- [Information shown]
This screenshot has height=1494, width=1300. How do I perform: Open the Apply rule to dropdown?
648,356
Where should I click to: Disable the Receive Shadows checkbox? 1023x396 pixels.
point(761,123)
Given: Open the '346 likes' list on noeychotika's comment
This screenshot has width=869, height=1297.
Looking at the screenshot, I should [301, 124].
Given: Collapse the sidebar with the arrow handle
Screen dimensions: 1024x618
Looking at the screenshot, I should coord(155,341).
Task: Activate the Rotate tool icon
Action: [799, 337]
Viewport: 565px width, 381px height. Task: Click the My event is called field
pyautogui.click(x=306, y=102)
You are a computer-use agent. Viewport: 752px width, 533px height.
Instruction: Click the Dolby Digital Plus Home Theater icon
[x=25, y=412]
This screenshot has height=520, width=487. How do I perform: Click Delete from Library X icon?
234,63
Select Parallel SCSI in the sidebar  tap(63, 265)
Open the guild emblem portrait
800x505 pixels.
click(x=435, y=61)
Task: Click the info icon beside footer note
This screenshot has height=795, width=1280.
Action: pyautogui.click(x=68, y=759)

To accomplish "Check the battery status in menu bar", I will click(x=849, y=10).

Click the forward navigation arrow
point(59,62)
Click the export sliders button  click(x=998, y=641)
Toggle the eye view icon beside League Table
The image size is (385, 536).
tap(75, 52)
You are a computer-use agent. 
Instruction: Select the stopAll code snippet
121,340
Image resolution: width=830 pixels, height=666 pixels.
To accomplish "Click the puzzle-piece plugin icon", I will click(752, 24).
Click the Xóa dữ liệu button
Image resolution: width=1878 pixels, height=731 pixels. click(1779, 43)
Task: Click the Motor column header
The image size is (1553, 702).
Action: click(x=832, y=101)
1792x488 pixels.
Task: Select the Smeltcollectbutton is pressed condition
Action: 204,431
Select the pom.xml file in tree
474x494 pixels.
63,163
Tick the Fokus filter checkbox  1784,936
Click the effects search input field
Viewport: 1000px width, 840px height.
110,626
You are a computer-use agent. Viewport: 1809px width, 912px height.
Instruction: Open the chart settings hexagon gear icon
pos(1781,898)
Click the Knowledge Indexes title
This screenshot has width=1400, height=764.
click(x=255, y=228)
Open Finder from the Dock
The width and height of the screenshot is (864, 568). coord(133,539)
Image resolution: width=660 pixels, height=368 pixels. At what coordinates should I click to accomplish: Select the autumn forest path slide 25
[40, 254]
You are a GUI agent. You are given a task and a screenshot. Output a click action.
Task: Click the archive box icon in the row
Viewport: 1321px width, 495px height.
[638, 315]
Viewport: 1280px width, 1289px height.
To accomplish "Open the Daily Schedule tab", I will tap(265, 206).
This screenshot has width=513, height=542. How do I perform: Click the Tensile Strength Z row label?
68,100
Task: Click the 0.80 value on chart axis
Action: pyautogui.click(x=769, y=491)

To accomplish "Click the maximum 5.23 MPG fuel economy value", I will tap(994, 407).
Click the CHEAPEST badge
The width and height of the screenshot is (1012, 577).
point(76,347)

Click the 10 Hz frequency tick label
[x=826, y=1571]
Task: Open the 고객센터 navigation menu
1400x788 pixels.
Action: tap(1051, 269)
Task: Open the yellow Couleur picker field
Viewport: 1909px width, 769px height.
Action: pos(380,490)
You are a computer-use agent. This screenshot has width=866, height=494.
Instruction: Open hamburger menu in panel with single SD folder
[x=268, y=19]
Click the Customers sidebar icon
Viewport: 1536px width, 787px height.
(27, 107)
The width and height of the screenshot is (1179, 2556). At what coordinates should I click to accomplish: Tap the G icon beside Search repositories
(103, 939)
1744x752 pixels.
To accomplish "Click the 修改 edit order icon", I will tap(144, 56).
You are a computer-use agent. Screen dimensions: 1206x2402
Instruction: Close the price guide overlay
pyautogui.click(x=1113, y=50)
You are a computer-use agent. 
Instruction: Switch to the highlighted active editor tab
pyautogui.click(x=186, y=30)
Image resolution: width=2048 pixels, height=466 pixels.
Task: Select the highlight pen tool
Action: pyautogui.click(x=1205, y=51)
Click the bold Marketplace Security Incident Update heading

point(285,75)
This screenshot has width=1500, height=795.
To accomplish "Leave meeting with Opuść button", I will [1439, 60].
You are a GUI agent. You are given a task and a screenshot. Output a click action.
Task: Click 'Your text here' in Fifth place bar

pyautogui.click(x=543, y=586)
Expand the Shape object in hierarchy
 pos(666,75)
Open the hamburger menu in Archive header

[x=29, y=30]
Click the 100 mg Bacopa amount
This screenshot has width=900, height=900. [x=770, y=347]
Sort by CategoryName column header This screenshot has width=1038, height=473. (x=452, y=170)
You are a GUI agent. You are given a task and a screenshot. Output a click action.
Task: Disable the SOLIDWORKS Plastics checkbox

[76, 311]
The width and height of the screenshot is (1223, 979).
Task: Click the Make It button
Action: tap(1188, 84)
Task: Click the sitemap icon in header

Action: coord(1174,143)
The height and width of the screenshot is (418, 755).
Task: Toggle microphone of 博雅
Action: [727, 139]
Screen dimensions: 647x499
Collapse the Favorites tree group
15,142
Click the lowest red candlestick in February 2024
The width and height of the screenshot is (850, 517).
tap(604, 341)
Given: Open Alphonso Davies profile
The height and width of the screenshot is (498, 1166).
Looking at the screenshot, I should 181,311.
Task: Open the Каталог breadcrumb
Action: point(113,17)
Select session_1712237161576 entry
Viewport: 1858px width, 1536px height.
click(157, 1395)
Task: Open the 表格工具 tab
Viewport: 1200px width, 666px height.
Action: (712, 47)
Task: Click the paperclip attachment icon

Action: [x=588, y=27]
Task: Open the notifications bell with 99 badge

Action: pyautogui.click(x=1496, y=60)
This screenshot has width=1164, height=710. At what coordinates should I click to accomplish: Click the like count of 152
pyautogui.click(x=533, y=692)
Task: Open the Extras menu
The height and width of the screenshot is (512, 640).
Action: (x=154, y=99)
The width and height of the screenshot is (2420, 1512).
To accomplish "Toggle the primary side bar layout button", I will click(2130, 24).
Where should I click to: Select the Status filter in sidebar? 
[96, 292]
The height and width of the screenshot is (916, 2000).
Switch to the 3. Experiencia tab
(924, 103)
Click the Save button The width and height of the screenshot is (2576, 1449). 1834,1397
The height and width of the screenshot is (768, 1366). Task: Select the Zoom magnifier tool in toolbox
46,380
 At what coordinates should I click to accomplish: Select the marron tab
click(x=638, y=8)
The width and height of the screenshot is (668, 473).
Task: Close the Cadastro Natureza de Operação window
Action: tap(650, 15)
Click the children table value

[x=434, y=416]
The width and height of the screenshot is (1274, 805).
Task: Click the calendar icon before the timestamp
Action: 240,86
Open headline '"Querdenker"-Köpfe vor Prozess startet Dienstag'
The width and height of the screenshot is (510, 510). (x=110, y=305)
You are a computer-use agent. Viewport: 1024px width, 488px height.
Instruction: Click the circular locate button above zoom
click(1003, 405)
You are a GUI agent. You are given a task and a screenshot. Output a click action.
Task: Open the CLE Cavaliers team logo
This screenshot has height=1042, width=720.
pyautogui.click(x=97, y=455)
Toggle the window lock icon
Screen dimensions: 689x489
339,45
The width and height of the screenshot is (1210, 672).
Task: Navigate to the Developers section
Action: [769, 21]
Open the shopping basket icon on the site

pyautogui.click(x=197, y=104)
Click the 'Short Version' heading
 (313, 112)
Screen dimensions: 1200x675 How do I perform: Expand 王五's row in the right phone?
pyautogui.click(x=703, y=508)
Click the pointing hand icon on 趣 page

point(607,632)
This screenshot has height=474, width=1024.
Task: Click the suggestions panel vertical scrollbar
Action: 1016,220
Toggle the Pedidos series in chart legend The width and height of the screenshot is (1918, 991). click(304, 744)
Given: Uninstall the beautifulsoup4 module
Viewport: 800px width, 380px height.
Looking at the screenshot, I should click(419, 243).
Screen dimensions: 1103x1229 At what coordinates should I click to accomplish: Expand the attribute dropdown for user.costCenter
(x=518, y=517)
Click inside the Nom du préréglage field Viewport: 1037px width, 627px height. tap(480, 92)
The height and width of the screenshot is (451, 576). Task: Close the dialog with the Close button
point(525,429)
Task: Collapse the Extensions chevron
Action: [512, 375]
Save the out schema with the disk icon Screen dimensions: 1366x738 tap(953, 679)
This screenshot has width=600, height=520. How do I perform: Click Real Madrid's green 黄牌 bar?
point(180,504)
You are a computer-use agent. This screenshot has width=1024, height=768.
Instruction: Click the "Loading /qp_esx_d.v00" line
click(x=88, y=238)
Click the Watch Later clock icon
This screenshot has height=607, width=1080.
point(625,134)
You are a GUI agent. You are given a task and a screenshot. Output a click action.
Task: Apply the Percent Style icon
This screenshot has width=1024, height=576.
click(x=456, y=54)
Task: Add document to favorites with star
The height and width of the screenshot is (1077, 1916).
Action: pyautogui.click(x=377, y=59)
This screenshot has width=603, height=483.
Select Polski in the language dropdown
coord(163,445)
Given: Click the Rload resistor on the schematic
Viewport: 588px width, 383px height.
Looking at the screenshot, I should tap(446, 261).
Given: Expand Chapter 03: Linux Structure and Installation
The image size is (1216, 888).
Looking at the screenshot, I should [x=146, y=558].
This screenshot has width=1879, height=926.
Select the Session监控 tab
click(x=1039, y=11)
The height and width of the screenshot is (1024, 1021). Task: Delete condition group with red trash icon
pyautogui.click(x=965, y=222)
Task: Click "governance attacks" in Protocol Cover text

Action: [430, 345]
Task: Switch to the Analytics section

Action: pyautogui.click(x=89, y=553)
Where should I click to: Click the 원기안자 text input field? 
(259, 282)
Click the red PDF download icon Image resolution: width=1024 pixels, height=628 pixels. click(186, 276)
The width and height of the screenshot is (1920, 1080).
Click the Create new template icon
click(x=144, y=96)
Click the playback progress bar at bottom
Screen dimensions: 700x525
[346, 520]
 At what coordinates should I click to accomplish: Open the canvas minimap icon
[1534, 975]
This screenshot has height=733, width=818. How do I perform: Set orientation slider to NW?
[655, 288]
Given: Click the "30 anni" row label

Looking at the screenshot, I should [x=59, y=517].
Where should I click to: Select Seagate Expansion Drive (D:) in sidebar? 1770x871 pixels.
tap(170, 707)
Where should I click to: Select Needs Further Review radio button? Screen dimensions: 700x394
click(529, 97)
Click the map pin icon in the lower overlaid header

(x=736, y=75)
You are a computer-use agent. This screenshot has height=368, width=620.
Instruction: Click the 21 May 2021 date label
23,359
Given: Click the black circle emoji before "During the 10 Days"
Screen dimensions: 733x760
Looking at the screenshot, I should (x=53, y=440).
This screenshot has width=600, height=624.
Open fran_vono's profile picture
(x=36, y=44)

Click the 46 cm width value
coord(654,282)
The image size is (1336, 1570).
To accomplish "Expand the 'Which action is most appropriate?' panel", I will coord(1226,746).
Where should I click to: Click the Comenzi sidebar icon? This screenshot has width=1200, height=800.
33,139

- [Exercise requirements]
If a line in the records includes the string "column", copy it.

- [Answer for this exercise]
Task: Click the Motor column header
Sort by CategoryName column header This screenshot has width=1038, height=473. (x=452, y=170)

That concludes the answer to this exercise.